Molte delle immagini di queste artiste sono volutamente provocanti, spesso esagerate e con l’obiettivo di smuovere le coscienze e scandalizzare. E per farlo si espongono non solo a insulti e offese gratuite, ma anche ad un rischio.

Come puntualizza Searah Lee: “Credo ancora che essere una donna online ti renda particolarmente vulnerabile all’oggettificazione e sessualizzazione, ma credo anche che questo possa essere interpretato come una forma di responsabilità, la responsabilità di sfidare la nozione di donna come un mero oggetto sessuale. Le donne dovrebbero essere legittimate al totale controllo dei loro corpi, e credo che sia una loro prerogativa condividere o mantenere privato quello che vogliono, senza venire bollate come promiscue”.
Queste donne hanno avuto il coraggio di sfidare le policies di Instagram, che al parere di Molly Soda replicano solo la visione della donna nella società in senso più ampio, assumendosi il rischio di esporre il proprio corpo in tutti le sue forme e situazioni, e di vedere il lavoro di mesi cancellato con un colpo di spugna dal social network, nel caso in cui decidesse di eliminare le loro foto o chiudere i loro profili. Non sono state le uniche, comunque.

Nel marzo del 2016 The Cut ha raccontato la storia di Francie che ha deciso di condividere una sua foto pochi secondi dopo aver dato alla luce sua figlia.

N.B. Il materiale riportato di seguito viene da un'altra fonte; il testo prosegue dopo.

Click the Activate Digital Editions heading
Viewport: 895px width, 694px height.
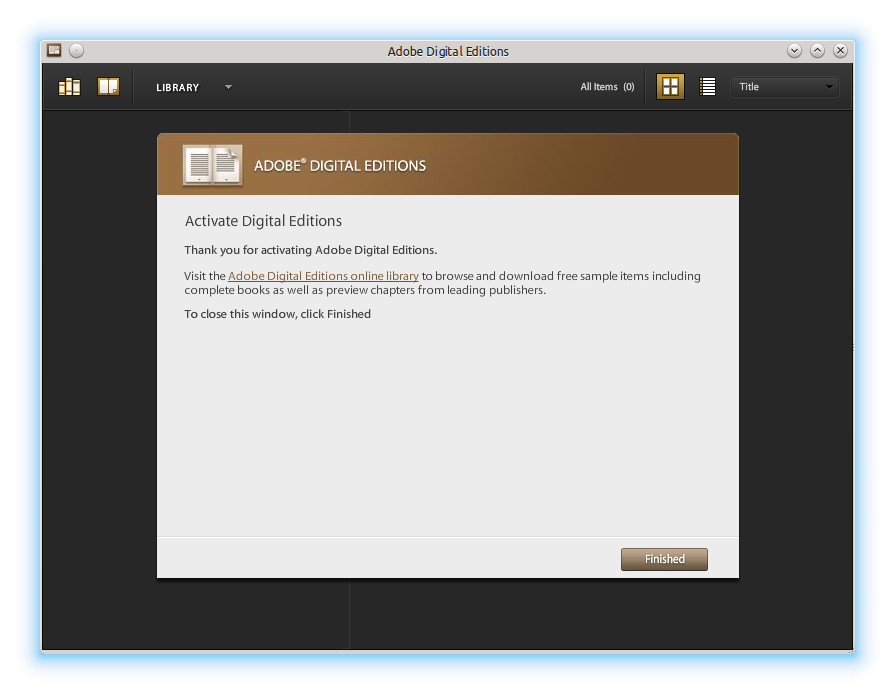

L’immagine, pubblicata, tra l’altro, in un gruppo chiuso che promuove il parto in casa, la ritraeva in ginocchio sul letto, con in mano la bambina ancora legata a lei dal cordone ombelicale. Facebook sembra non aver gradito, e come reazione le ha bloccato il profilo lasciandola ri-accedere solo dopo aver dimostrato di non avere altre foto pornografiche nei suoi album. “Perché questa foto di un parto, bella, emozionante, e praticamente senza sangue, che mostra solo pochi centimetri di peli pubici e un capezzolo, è stata considerata offensiva e pornografica?” si domanda Sara Tucker sul sito Mom.me.
È una lunga lotta quella che ci riporta al autentico senso della nudità. Finché cose naturali come il parto e le mestruazioni, o ovvie come un seno nudo tornino ad essere quello che sono. Naturali e ovvie. Finché non ci sarà più bisogno che il Papa in persona intervenga a dare il permesso alle madri di allattare in chiesa. O in Inghilterra non sarà più necessaria la legge che abolisce la discriminazione contro le donne che allattano in luoghi pubblici (che poi, è una legge del 2010).

Solo quando questa lotta sarà vinta noi donne potremo smetterla di sentirci in dovere di nascondere tutto quello che di noi è naturale. Dal sangue che ogni mese inzuppa i nostri assorbenti, dai peli che abbiamo sulle gambe e sotto le ascelle, dalle nostre facce non truccate, dai brufoli e dalle occhiaie, dal fatto che facciamo la cacca (siete sorpresi?), dalle forme più disparate delle nostre tette, così diverse da quelle perfettamente sferiche cui ci hanno abituati anni di Playboy e videogames, dalla nostra cellulite, dalle smagliature, da com’è una donna che ha appena finito di partorire, dai peli pubici (che non sono una prerogativa delle femministe marxiste degli anni Settanta) e dal cordone ombelicale.
Dobbiamo davvero riabituarci a guardare il corpo nudo di una donna vedendo semplicemente quello che è: un corpo nudo, nella sua verità, con la sua bellezza e i suoi difetti. Naturale. E ovvio.